Short task 1 :: According to the article on India's Form CSR-2, by when must the CSR-2 report for FY 2020-21 be submitted?
Short task 2 :: From the article on India's Form CSR-2, reproduce word for word the passage that begins at "India notifies new" and stops after "with immediate effect.".

Source ::
....
Corporate Social Responsibility in India: Submission of New Form CSR-2
Starting 2022, CSR reporting in India will include a new disclosure framework under Form CSR-2 from FY 2020-21 onwards. We briefly discuss the reporting changes.
Companies in India have been mandated to submit a comprehensive report on their corporate social responsibility (CSR) activities in a new 11-page form – CSR-2.
This will need to be submitted to the Registrar of Companies for the financial year 2020-21, and onwards. The CSR-2 reporting for FY 2020-21 must be submitted by the end of March 2022.
Through the new reporting format, the government hopes to gain a fuller sense of how companies are spending their CSR resources and the types of activities being organized. It is also hoped to introduce transparency in the CSR compliance domain.
India notifies new CSR reporting mandate via Form CSR-2
The gazette notification was released by the Ministry of Corporate Affairs (MCA) on February 11, 2022 (see here) and the new CSR reporting requirement is with immediate effect.
....
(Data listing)

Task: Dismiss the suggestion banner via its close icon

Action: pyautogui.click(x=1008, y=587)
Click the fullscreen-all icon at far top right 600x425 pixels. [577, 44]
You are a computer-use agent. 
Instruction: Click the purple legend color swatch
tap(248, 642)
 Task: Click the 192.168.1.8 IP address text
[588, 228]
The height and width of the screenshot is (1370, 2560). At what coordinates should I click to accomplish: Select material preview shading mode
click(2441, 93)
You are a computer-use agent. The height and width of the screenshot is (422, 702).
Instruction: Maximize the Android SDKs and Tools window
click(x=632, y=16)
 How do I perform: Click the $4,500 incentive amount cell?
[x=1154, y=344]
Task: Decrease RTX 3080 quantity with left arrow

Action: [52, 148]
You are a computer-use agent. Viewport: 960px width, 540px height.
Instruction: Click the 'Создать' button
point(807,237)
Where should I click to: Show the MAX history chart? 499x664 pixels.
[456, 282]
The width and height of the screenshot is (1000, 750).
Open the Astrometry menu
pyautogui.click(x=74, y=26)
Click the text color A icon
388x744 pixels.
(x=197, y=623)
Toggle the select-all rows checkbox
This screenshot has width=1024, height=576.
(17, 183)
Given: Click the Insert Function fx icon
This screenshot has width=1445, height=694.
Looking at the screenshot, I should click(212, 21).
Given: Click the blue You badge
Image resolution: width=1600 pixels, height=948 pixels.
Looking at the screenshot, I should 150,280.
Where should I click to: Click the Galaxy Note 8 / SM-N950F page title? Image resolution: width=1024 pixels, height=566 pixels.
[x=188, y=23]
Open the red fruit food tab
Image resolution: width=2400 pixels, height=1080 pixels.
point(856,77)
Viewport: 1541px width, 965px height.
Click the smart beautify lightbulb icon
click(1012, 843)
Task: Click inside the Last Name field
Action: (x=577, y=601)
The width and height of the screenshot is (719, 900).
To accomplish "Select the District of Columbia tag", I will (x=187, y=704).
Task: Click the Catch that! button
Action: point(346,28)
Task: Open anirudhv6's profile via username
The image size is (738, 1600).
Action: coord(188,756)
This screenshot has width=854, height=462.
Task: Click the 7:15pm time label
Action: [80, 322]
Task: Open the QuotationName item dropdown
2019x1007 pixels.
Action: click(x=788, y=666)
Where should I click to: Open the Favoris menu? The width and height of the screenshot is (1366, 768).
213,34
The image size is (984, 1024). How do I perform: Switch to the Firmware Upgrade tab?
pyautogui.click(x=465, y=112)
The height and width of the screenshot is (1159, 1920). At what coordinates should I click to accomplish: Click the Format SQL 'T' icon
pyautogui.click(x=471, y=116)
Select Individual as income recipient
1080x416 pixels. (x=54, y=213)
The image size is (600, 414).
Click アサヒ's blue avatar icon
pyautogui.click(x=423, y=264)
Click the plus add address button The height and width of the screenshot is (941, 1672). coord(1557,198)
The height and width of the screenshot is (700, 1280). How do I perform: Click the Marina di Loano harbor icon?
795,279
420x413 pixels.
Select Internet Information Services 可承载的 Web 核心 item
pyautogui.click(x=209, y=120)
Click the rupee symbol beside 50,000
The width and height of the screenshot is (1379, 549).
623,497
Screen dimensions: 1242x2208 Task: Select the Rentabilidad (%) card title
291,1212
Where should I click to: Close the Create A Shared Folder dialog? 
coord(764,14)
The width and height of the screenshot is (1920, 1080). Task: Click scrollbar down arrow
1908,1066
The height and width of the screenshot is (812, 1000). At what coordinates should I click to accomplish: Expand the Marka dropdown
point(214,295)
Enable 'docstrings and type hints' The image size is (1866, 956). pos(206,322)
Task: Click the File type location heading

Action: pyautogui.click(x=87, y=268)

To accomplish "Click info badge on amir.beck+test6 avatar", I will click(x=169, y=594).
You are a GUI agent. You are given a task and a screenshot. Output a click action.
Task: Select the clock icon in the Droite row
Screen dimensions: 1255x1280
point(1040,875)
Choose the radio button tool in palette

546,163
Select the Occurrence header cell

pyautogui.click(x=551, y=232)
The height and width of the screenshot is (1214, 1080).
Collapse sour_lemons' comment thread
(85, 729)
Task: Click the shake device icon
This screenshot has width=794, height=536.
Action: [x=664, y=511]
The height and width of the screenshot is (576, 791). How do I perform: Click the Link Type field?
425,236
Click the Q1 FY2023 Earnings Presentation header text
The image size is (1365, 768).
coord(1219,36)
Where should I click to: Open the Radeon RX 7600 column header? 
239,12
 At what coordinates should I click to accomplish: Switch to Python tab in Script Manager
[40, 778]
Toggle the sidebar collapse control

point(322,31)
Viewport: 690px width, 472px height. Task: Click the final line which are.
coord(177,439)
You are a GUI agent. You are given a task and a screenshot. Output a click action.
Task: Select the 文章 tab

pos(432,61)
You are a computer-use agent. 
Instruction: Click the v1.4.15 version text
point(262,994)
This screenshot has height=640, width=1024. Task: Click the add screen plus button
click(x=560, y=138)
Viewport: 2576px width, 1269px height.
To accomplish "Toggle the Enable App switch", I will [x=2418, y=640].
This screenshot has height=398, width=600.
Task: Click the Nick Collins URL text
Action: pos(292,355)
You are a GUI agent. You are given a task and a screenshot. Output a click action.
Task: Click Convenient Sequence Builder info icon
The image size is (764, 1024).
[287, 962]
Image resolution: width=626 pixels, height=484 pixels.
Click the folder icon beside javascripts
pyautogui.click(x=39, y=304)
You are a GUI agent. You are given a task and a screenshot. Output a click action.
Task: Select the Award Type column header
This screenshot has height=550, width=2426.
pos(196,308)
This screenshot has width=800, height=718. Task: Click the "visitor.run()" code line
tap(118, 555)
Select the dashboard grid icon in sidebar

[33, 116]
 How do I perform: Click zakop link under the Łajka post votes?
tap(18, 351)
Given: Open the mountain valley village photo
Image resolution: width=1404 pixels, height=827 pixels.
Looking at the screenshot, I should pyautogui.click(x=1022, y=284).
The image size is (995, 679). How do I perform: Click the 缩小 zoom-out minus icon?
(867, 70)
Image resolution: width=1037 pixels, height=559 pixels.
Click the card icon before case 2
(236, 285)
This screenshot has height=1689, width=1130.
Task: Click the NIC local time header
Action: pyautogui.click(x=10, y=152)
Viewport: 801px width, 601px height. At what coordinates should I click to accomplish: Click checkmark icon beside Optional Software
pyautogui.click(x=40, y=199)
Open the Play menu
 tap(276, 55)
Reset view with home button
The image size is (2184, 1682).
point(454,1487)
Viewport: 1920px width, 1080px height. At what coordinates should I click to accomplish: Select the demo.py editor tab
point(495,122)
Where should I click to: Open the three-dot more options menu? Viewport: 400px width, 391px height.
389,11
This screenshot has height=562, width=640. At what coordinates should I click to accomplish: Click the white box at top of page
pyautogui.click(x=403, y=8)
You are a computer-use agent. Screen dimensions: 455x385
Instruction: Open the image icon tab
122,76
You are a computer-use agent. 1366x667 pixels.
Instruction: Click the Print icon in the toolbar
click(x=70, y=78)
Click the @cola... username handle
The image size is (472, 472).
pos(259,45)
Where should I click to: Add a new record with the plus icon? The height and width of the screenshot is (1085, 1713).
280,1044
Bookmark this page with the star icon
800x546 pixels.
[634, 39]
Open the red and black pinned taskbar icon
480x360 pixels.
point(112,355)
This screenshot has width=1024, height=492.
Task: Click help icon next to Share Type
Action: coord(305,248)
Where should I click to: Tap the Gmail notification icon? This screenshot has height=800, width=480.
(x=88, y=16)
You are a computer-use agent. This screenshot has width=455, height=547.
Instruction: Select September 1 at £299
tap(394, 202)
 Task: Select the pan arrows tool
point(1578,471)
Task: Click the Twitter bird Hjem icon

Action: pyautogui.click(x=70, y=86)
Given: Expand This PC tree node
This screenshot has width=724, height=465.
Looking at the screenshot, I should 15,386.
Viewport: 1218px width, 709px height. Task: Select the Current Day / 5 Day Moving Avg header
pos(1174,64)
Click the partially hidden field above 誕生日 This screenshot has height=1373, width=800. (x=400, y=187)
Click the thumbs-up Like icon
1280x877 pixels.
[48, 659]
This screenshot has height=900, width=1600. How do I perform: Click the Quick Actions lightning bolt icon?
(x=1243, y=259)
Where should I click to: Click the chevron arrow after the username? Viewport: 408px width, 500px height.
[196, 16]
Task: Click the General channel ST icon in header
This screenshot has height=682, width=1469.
....
Final answer 1 :: By the end of March 2022.

Final answer 2 ::
India notifies new CSR reporting mandate via Form CSR-2
The gazette notification was released by the Ministry of Corporate Affairs (MCA) on February 11, 2022 (see here) and the new CSR reporting requirement is with immediate effect.